Réalisateur : Jennifer Kent
Acteurs : Essie Davis, Noah Wiseman, Daniel Henshall, Hayley McElhinney,...
Distributeur : Wild Bunch Distribution
Budget : -
Genre : Epouvante-Horreur.
Nationalité : Australien.
Durée : 1h34min.

Synopsis :
Depuis la mort brutale de son mari, Amelia lutte pour ramener à la raison son fils de 6 ans, Samuel, devenu complètement incontrôlable et qu'elle n'arrive pas à aimer. Quand un livre de contes intitulé 'Mister Babadook' se retrouve mystérieusement dans leur maison, Samuel est convaincu que le 'Babadook' est la créature qui hante ses cauchemars. Ses visions prennent alors une tournure démesurée, il devient de plus en plus imprévisible et violent. Amelia commence peu à peu à sentir une présence malveillante autour d’elle et réalise que les avertissements de Samuel ne sont peut-être pas que des hallucinations...




Critique :

Force est d'admettre que la fiesta vosgienne du cinéma international qu'incarne Gerardmer, se paye depuis peu une certaine légitimité auprès des cinéphiles amateurs du cinéma de genre, après des années ou leur palmarès frisait gentiment avec le ridicule.

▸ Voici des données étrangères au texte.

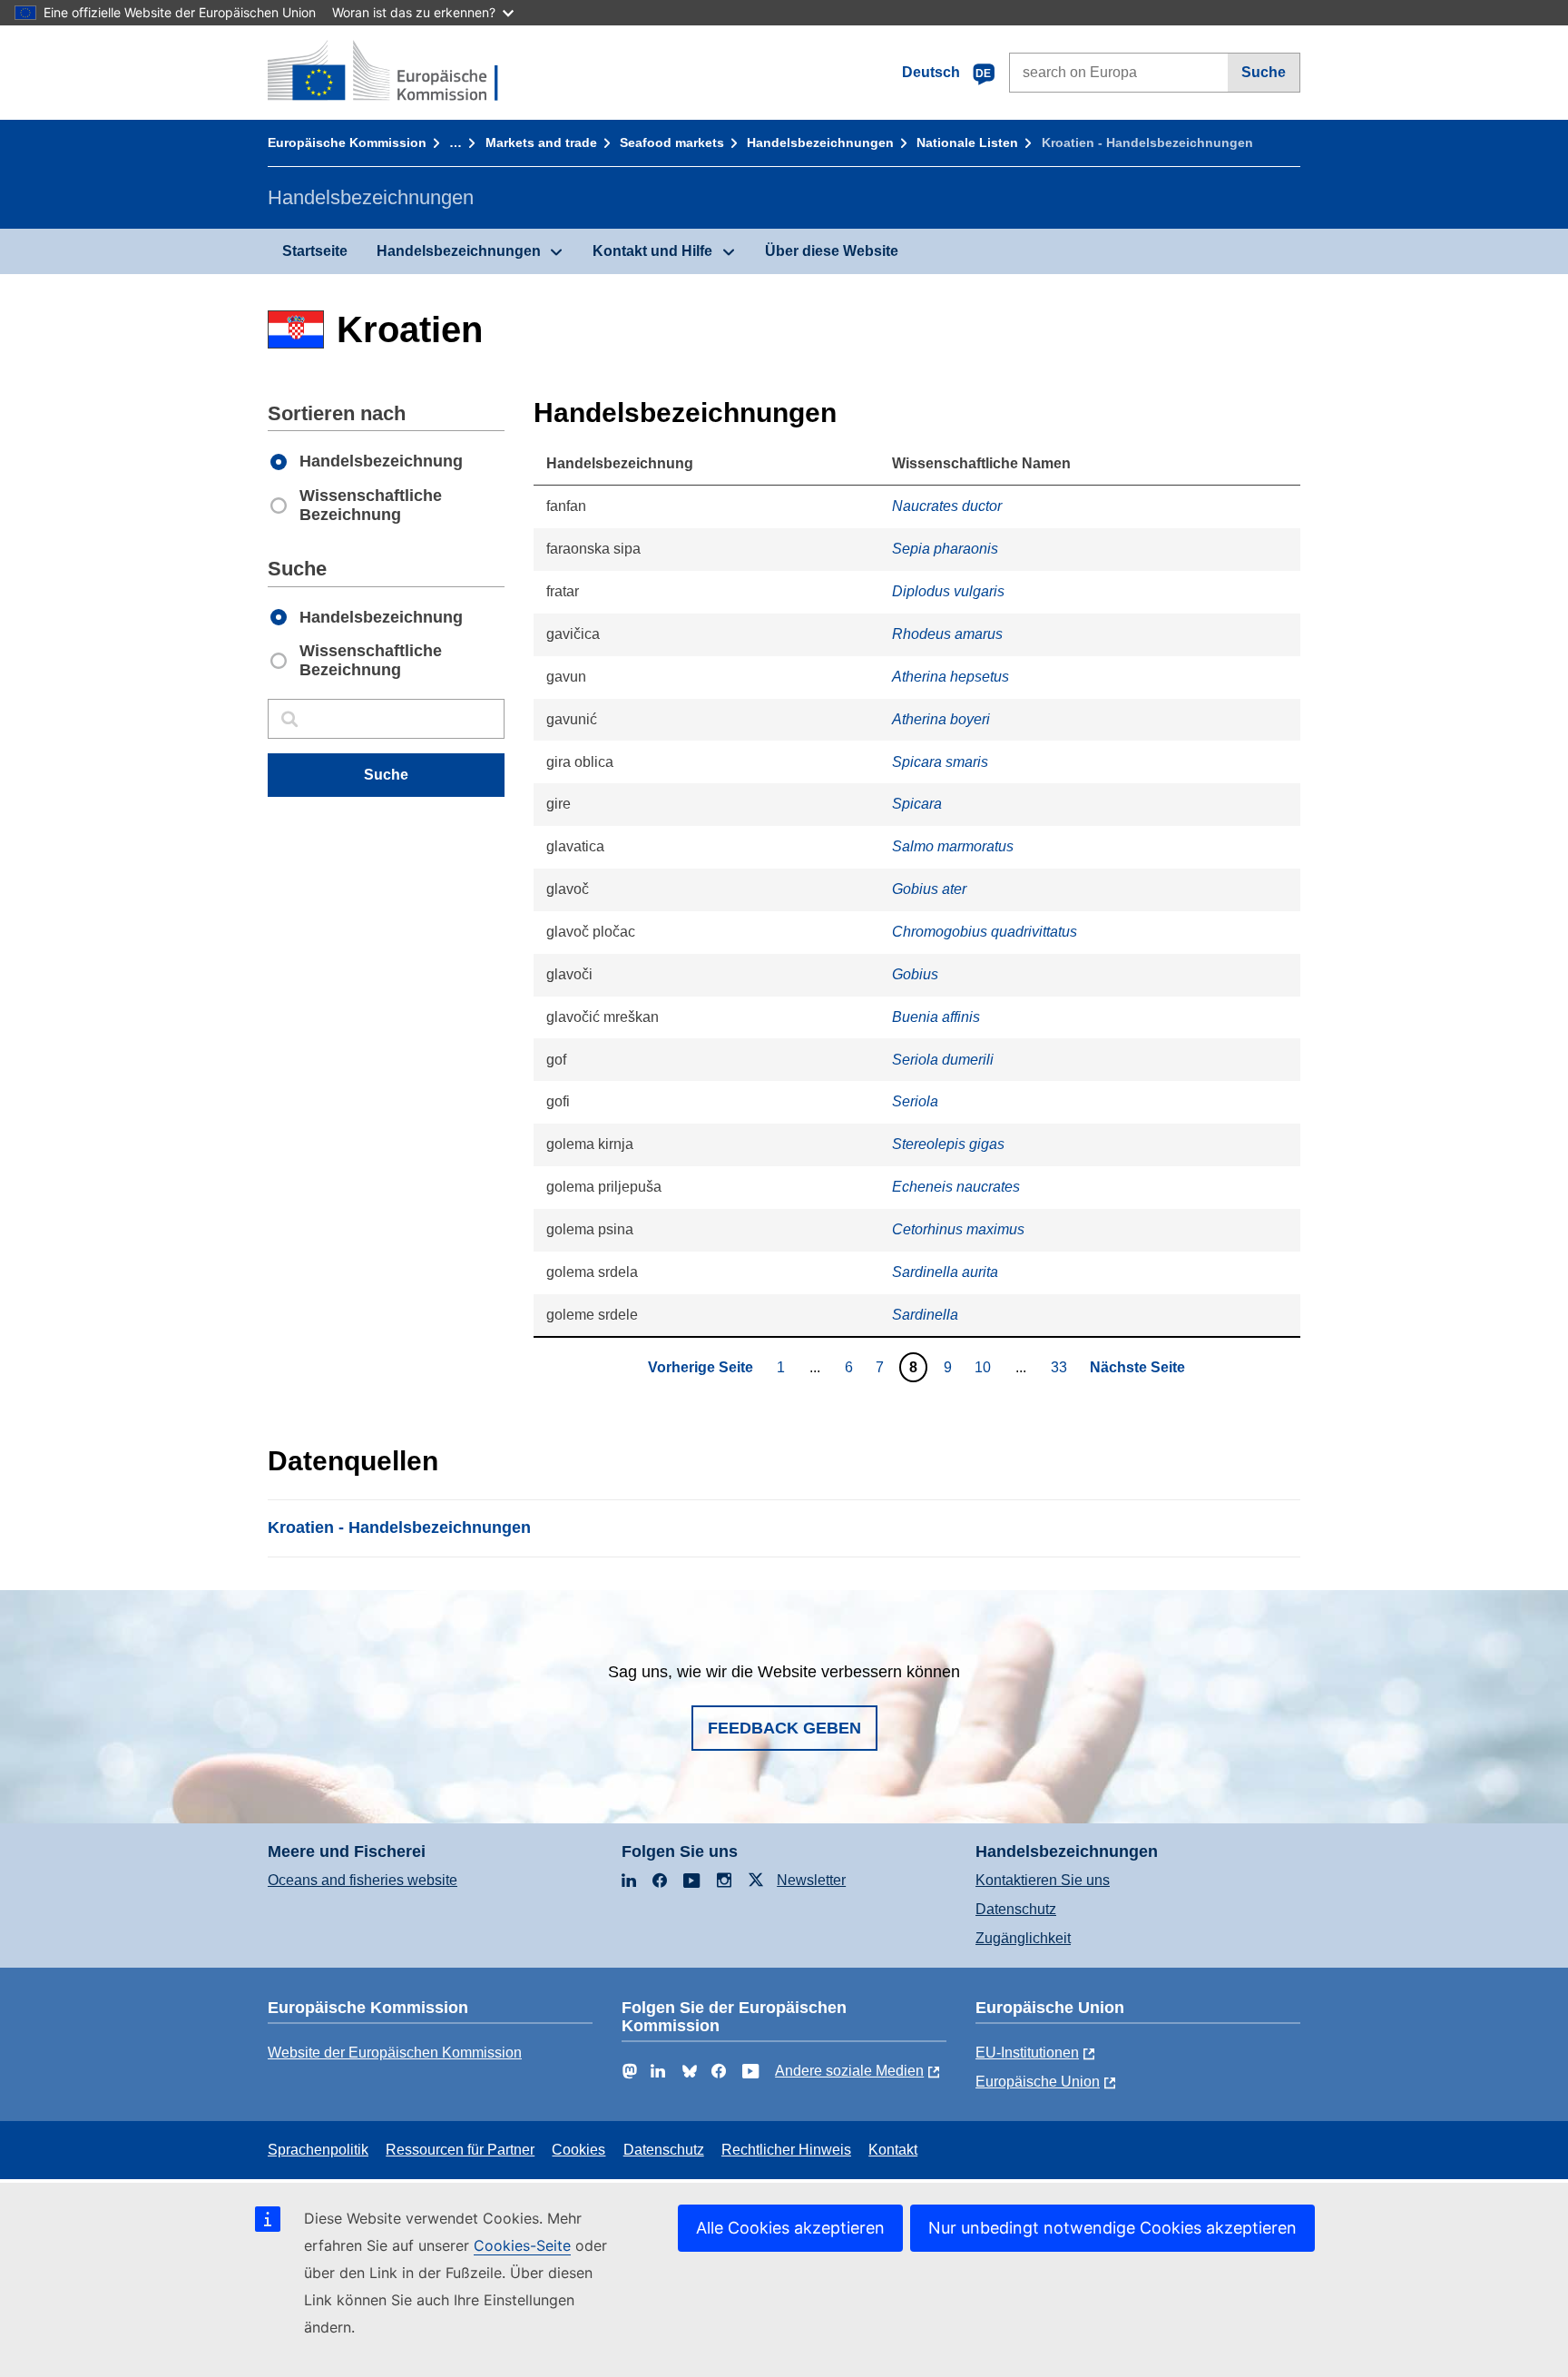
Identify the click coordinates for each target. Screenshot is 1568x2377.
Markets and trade (541, 142)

L'an dernier, Mamà d'Andres Muschietti, vainqueur unanime et belle expérience dans les salles obscures, remettait donc un brin, les choses en ordre.
Dit ordre qui perdura cette année avec le triomphe sans partage de Mister Babadook, première promesse flippante sur pellicule de la jeune cinéaste australienne Jennifer Kent, qui glana pas moins de quatre prix : Prix du Jury, Prix de la Critique, Prix du Public et Prix du Jury Jeunes.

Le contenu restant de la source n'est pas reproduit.